En matière d'importation frauduleuse de médicaments par ailleurs, il a indiqué que « c'est un phénomène qui existait d'une manière localisée, il y a une dizaine d'années. Mais, c'est très grave, car ces produits qui sont importés, illégalement, sont vendus, à travers le réseau des pharmaciens. » Pour le président de l'Ordre des pharmaciens, « il faut un durcissement des contrôles et des sanctions qui peuvent aller jusqu'à cinq millions de dinars d'amende et jusqu'à 5 ans de prison. Nous sollicitons les DSP (direction de wilaya de la Santé) pour prendre en charge cette problématique, cela peut être une voie vers la contrefaçon », et « si ces produits ne sont pas contrôlés, il y aura des conséquences sur la santé publique. » Il s'agit, selon lui, de 15 à 20 produits qui n'existent plus en Algérie, appelant, en même temps, « les médecins de ne pas prescrire ces produits, notamment ceux qui orientent leurs malades vers les pharmacies qui vendent ces produits. » Sur le phénomène des herboristes qui ont poussé comme des champignons, un peu partout dans le pays, le Dr Lotfi Benbahmed relève que ces produits sont « dangereux pour la santé publique! Il faut fermer ces officines ». Par ailleurs, pour lui « il n'y a pas de pénurie de médicaments », en Algérie. La production locale et les importations répondent à la demande, a-t-il dit, « mais il peut y avoir, çà et là, des perturbations. L'Algérie fait partie d'un réseau de 26 pays, dans le monde, pour responsabiliser les laboratoires, en cas de pénurie », et localement, « on a fait des propositions pour que la responsabilité pharmaceutique des Laboratoires, en Algérie, soit engagée. »

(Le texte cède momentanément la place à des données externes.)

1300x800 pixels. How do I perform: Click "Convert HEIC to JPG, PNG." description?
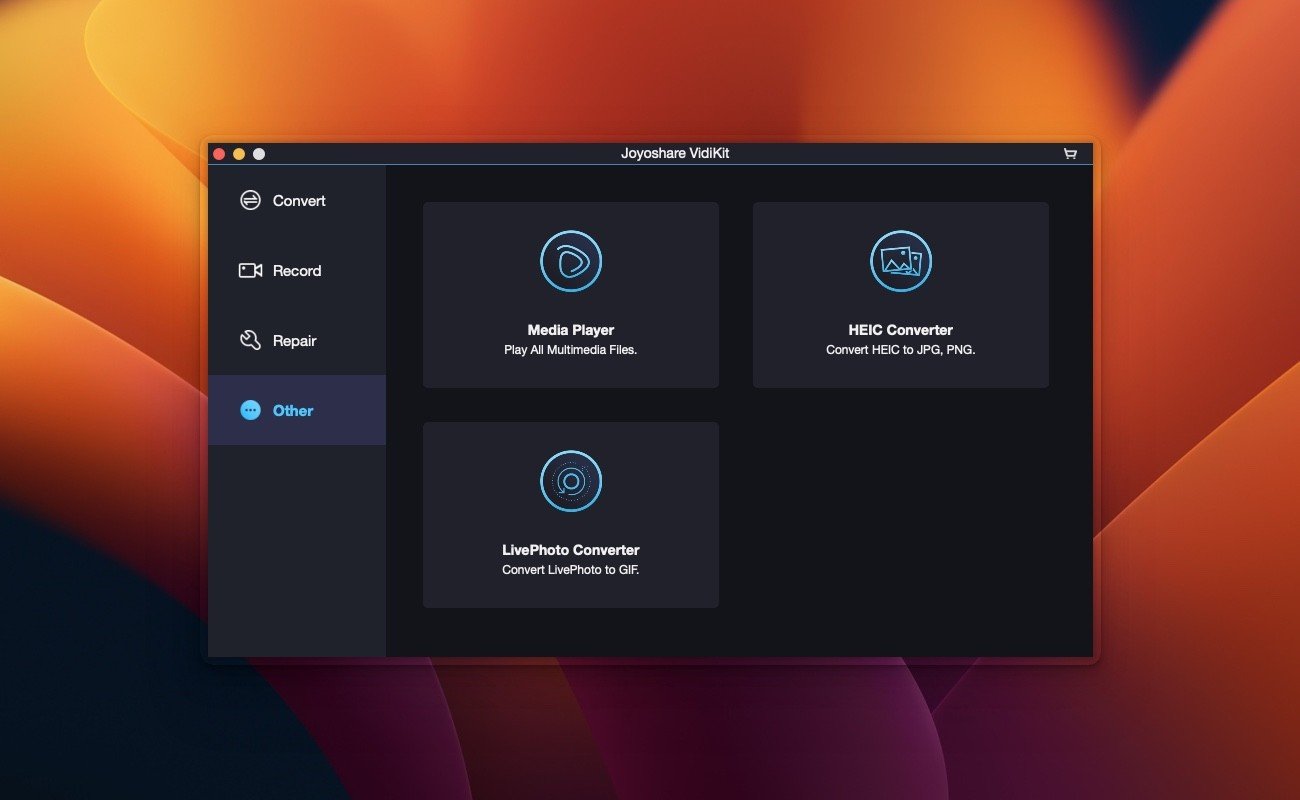click(901, 350)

Le programme d'importation de médicaments, pour 2016, a été signé au mois d'octobre dernier, a-t-il annoncé. « Pour la distribution en officines de certains médicaments, comme les antiépileptiques, dont le Rivotril, vital pour les enfants, il a indiqué que « nous insistons auprès du ministère pour une réglementation sur ces produits. » « C'est l'usage qui en fait une drogue, et des pharmaciens ont été, injustement condamnés. Ils refusent, donc, de distribuer ces produits », explique t-il. En outre, « nous demandons une réglementation plus claire sur ces produits, (car) on a assimilé ces produits à des drogues, alors qu'il y a un arrêté ministériel qui a été promulgué et qui sera mis en place prochainement. » Pour ce type de produits, il a indiqué qu'il y a, seulement, deux pharmaciens agréés par la Pharmacie centrale, qui mettent en vente ces produits ; les DDS vont réglementer la vente libre de ces produits. » Enfin, sur le calendrier des gardes et des permanences de week-end, il a botté en touche et resté évasif sur le désordre qui règne, en matière de permanence de nuit dans les grandes villes du pays.